Jean-Pierre: Un micro-processeur Texas Instruments qui a fait ses preuves sur la dictée magique avec synthèse vocale intégrée et l’infrarouge pour le clavier et les manettes que l’on rangeait dans le petit tiroir prévu pour cela. Le modem additionnel qui le transformait en un minitel couleur une fois branché sur la télévision. Ensuite est venu le Plan Informatique Pour Tous et là, il a fallut le faire savoir.

Fabrice:  EXL100 et EXELTEL étaient des micro-ordinateurs peu ordinaires, vraiment originaux. Avez-vous senti quelques réticences après de certains distributeurs?
Jean-Pierre: Georges avait fait ce qu’il fallait pour que le produit soit référencé et donc présent en grandes surfaces et magasins spécialisés mais très peu de vendeurs s’y intéressaient, ils en avaient des marques à vendre: Oric , Matra et son Alice, Laser, Thomson, Commodore, Amstrad, Sony et un tas d’autres dont j’ai oublié les noms.

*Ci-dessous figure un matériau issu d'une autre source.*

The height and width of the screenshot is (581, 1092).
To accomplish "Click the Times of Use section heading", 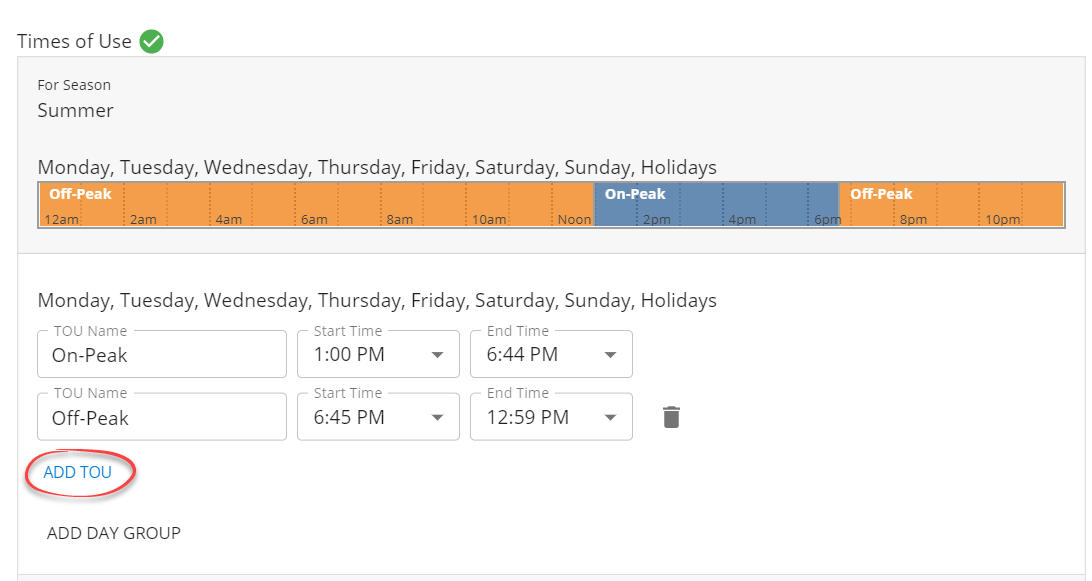I will click(74, 42).
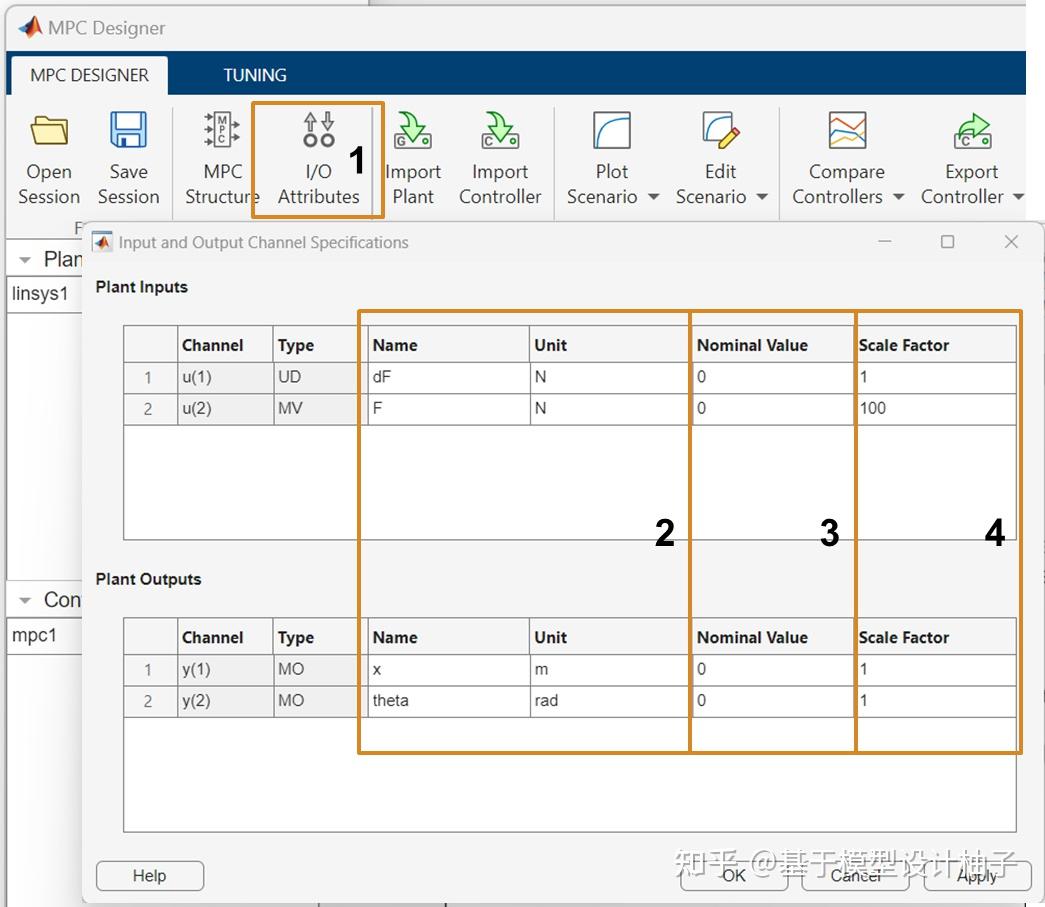
Task: Apply the channel specification changes
Action: 975,875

Amstrad se vendait tout seul sans démonstration. Alors que pour vendre un EXL100 il y avait tellement de choses à dire qu’ils préféraient éviter les questions des personnes intéressées. C’est pourquoi j’avais décidé d’assurer des démonstrations dans ces magasins qui avaient passé commandes à leur centrale d’achat.
Les distributeurs les plus sympathiques étaient en ce qui me concerne les petites boutiques d’informatique et marchands de TV chez qui j’avais moi-même démarché. Ils avaient fait un test sur le produit en passant une petite commande suite à une super démo par laquelle j’avais essayé d’être le plus persuasif possible. Ces petits distributeurs (souvent le vendeur était également le patron de la boutique), avaient  fait le choix  de commercialiser trois ou quatre marques et pas plus. Eux se battaient et participaient à des foires régionales et c’est avec grand plaisir que je venais leur donner un coup de main pour que l’EXL100 soit le mieux placé et bien sûr assurer une nouvelle commande. C’est comme cela que je me démarquais face à la concurrence.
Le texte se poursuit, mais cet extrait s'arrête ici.